The emergence of drug resistance is already detectable in the first months of HIV treatment even if viral load is falling, and is especially pronounced// in people who experience slower viral load declines, a small, intensive German study has found.
As selection of drug-resistant virus correlated significantly with the length of time until viral load became undetectable, the researchers recommend therapy intensification during the early treatment phase be considered as a strategy to control replication.
In this study, published in the March 30th edition of AIDS, 15 mainly chronically infected patients were followed just prior to and during the early months of antiretroviral therapy.
Plasma sampling was performed before and during treatment, as was HIV-1 quantification and genotypic analysis.
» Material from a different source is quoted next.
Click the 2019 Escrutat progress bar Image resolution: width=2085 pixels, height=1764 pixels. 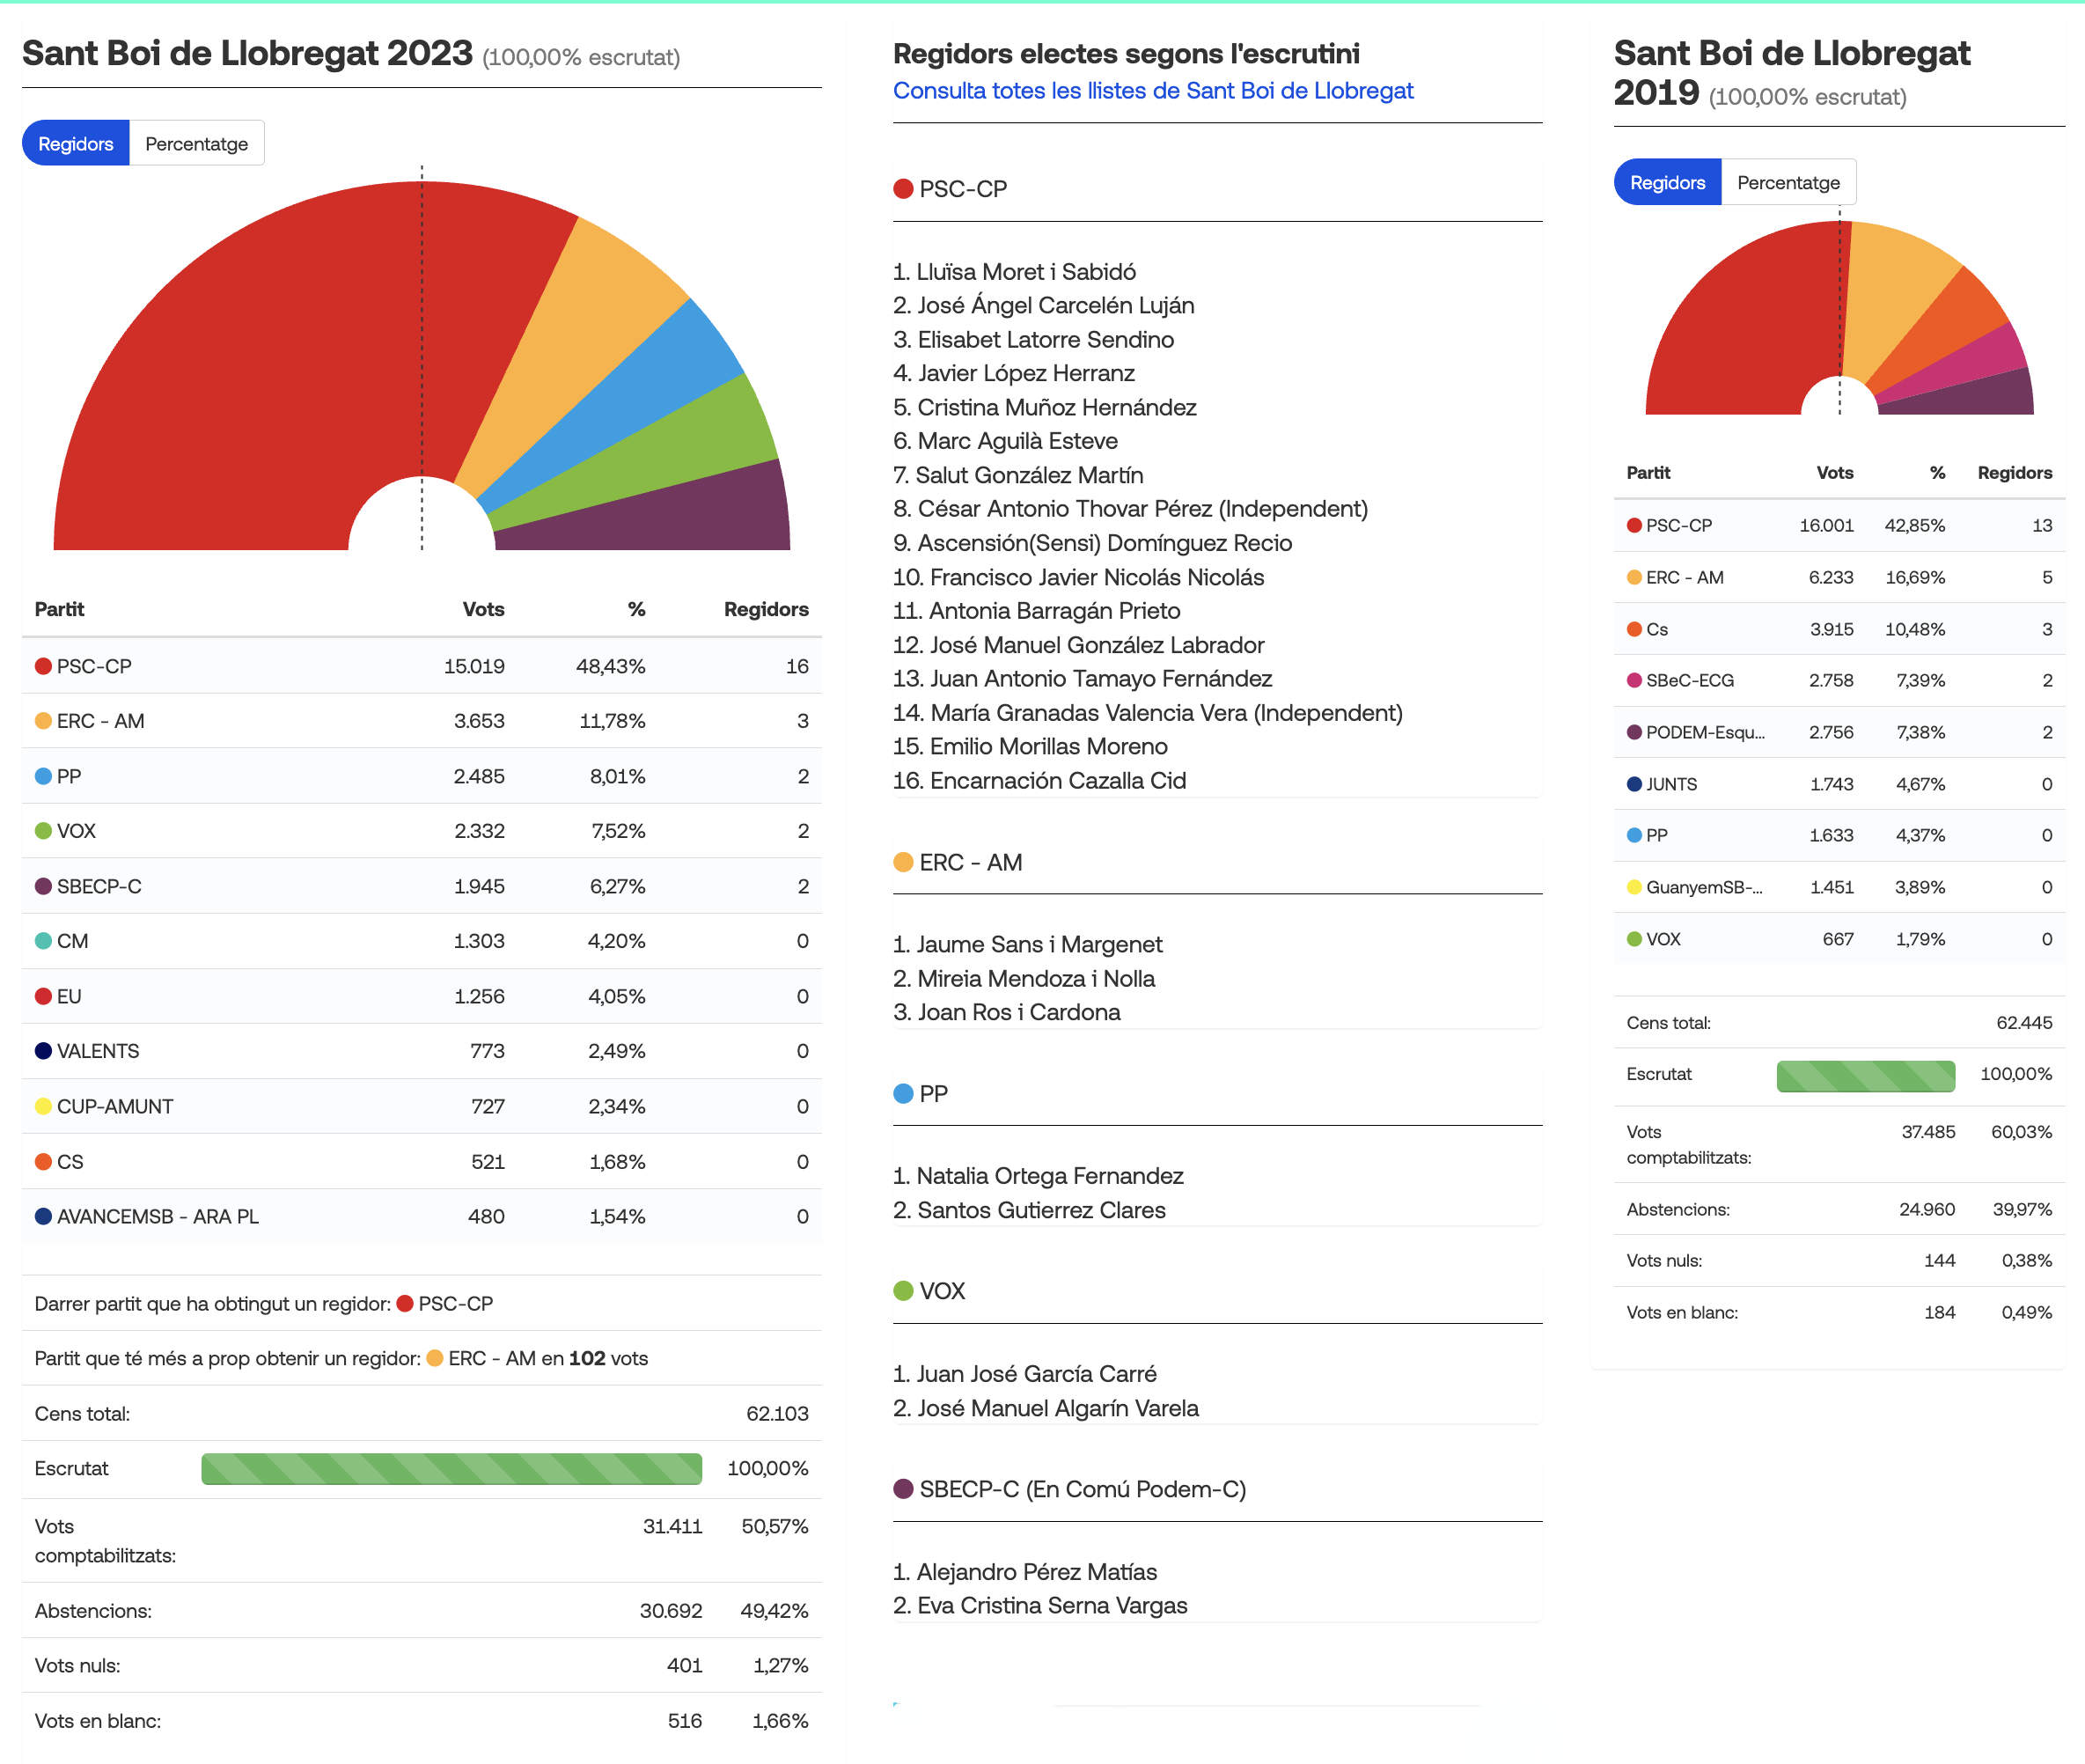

Three key resistance mutations were tracked, the L90M (protease) and K103N and M184V (reverse transcriptase), using a PCR assay designed to detect the three specific mutations.The specificity of the assay allowed the detection of mutant virus populations if they comprised no more than 0.01-0.2% of the total virus population, compared to a normal resistance assay threshold of around 10-15%.
The drug regimens varied, but all contained 3TC combined with another nucleoside reverse transcriptase inhibitor (NRTI) plus either a protease inhibitor (PI) or a nonnucleoside reverse transcriptase inhibitor (NNRTI).
Fourteen of the patients were chronically infected and eleven were first diagnosed with HIV showing AIDS-defining symptoms. Two of the patients were women, the mean age was 39 (median 32), CD4 cells ranged from 6 to 912 cells/mm3, and viral loads ranged from 7500 to 360,000 HIV-1 RNA copies/mL.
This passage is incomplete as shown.